** BEGIN PROVIDED RECORDS **

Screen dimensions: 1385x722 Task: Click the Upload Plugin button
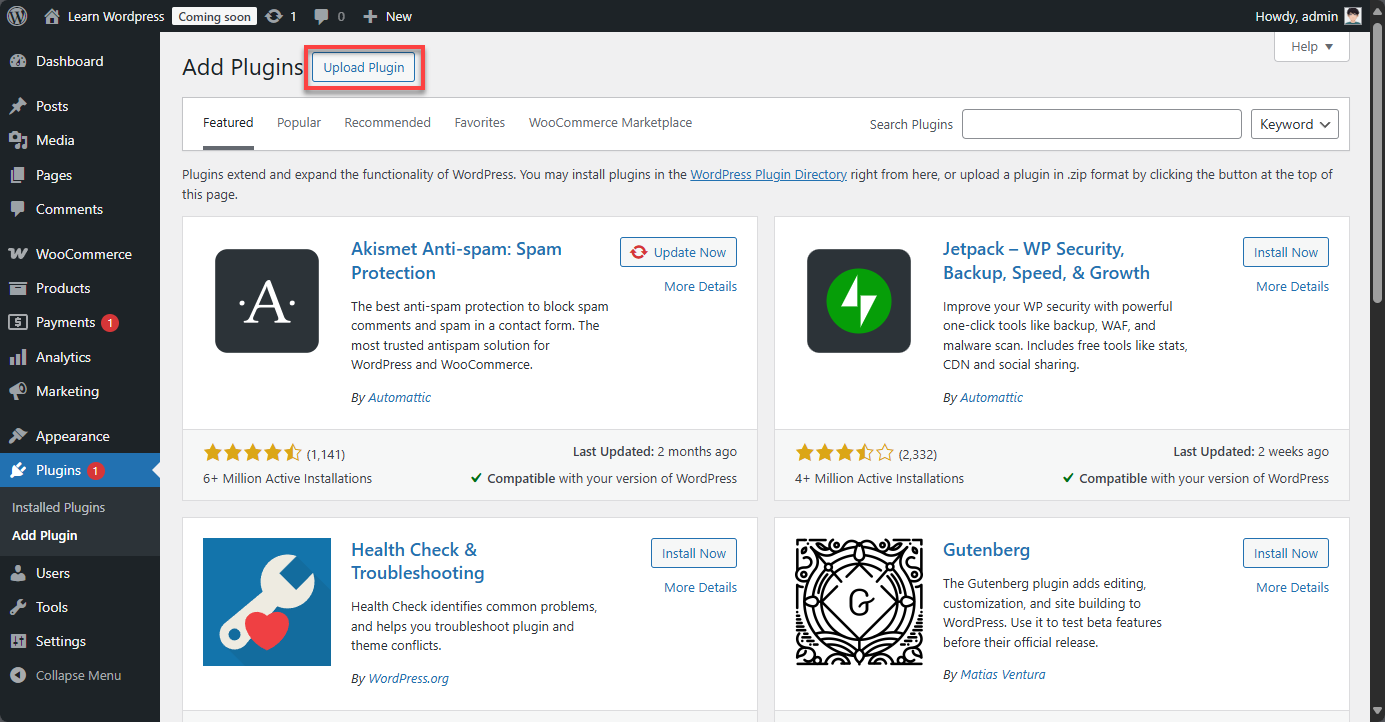pos(364,68)
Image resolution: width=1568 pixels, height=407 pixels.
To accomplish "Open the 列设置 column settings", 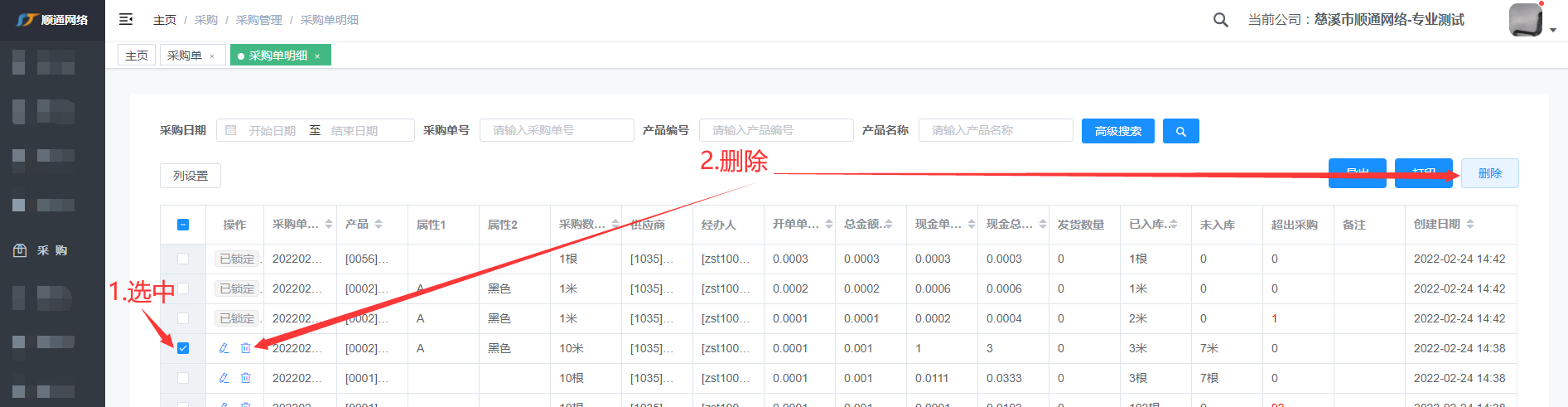I will point(191,176).
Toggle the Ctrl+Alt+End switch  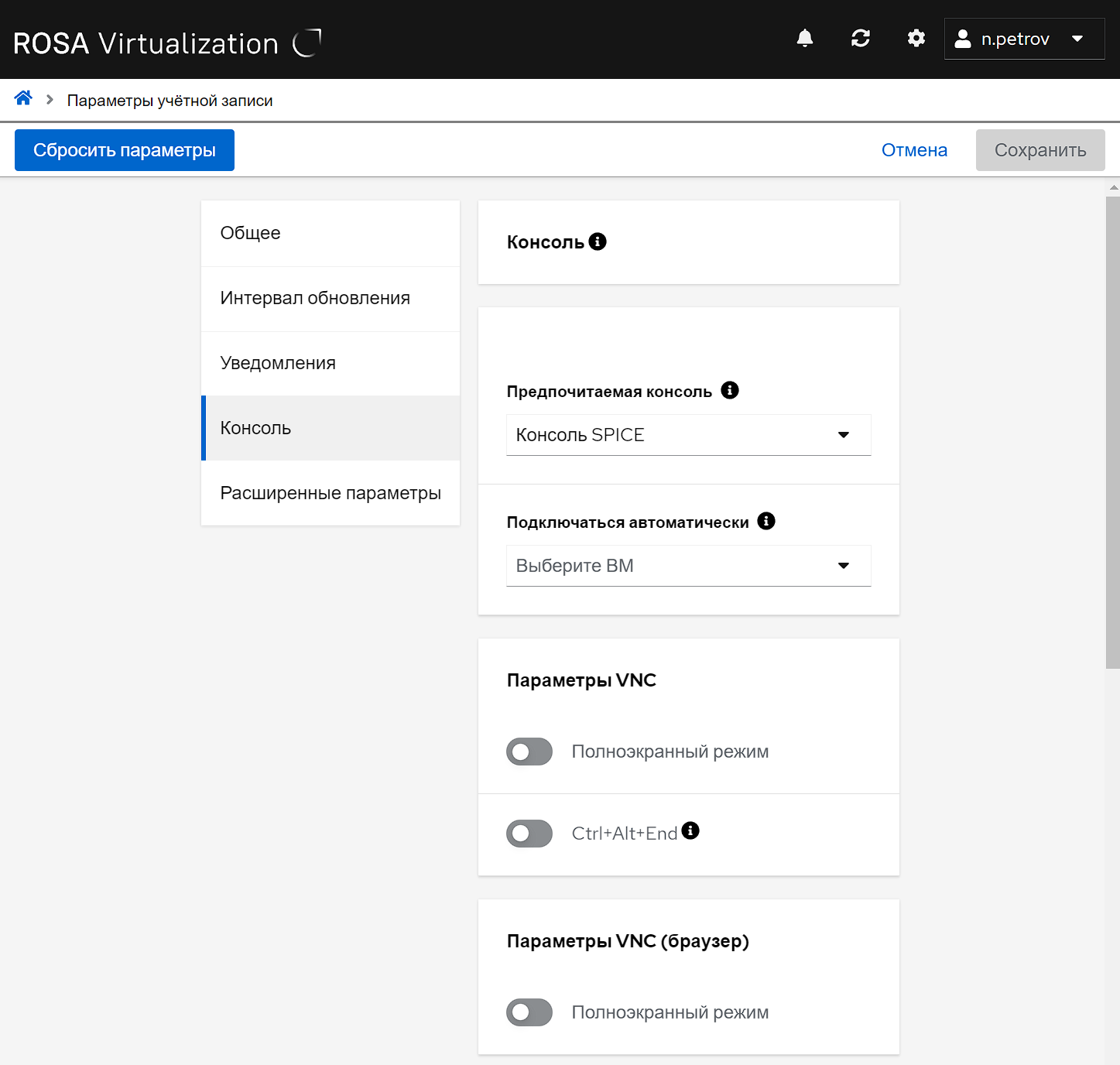(x=529, y=834)
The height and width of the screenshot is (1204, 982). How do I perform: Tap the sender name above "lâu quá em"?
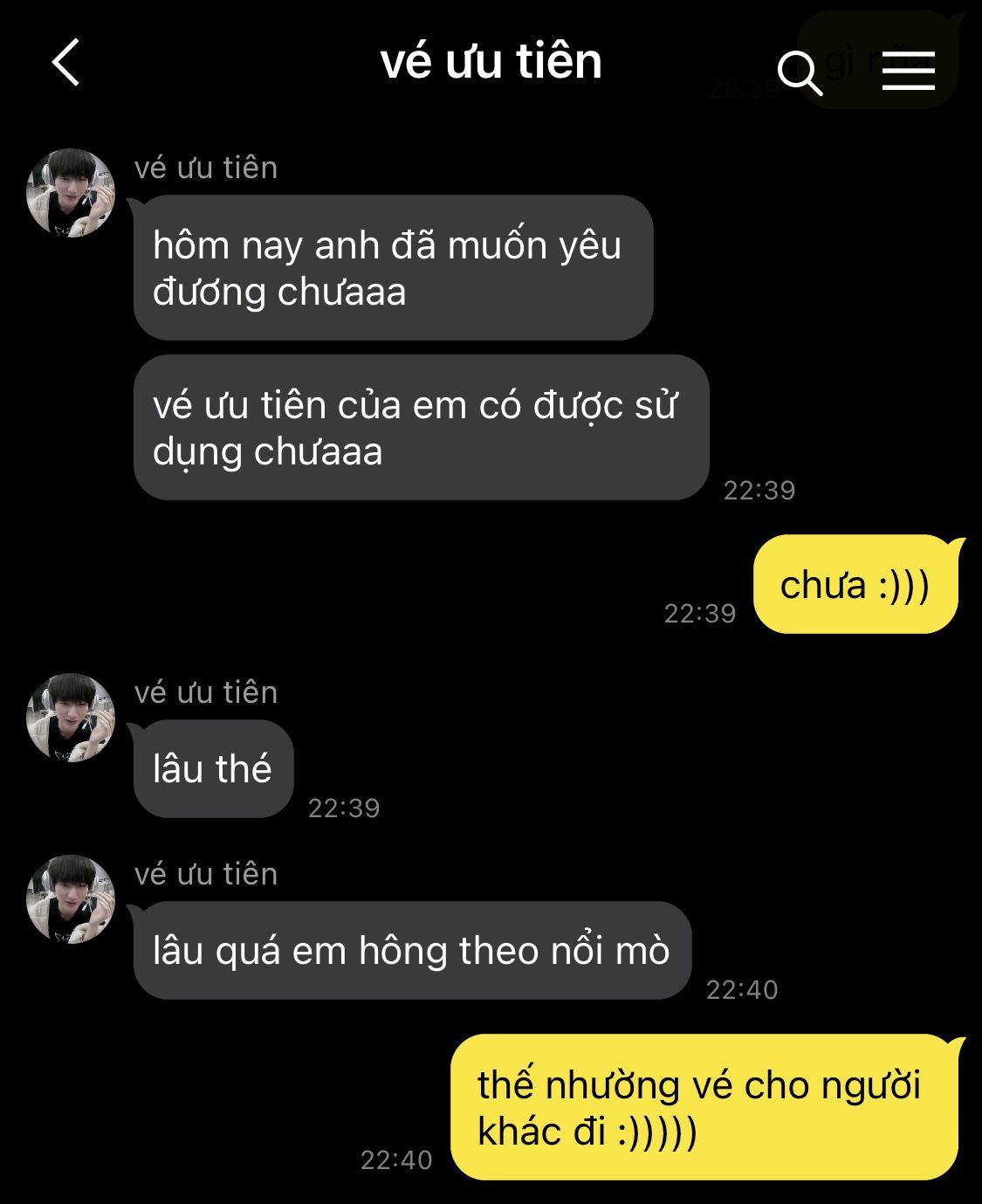tap(206, 874)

** END PROVIDED RECORDS **

▶ PROMPT
Pull out every line of the data above that contains the word "height", matching case exactly.

▶ SOLUTION
Image resolution: width=1568 pixels, height=407 pixels.
The height and width of the screenshot is (1204, 982). How do I perform: Tap the sender name above "lâu quá em"?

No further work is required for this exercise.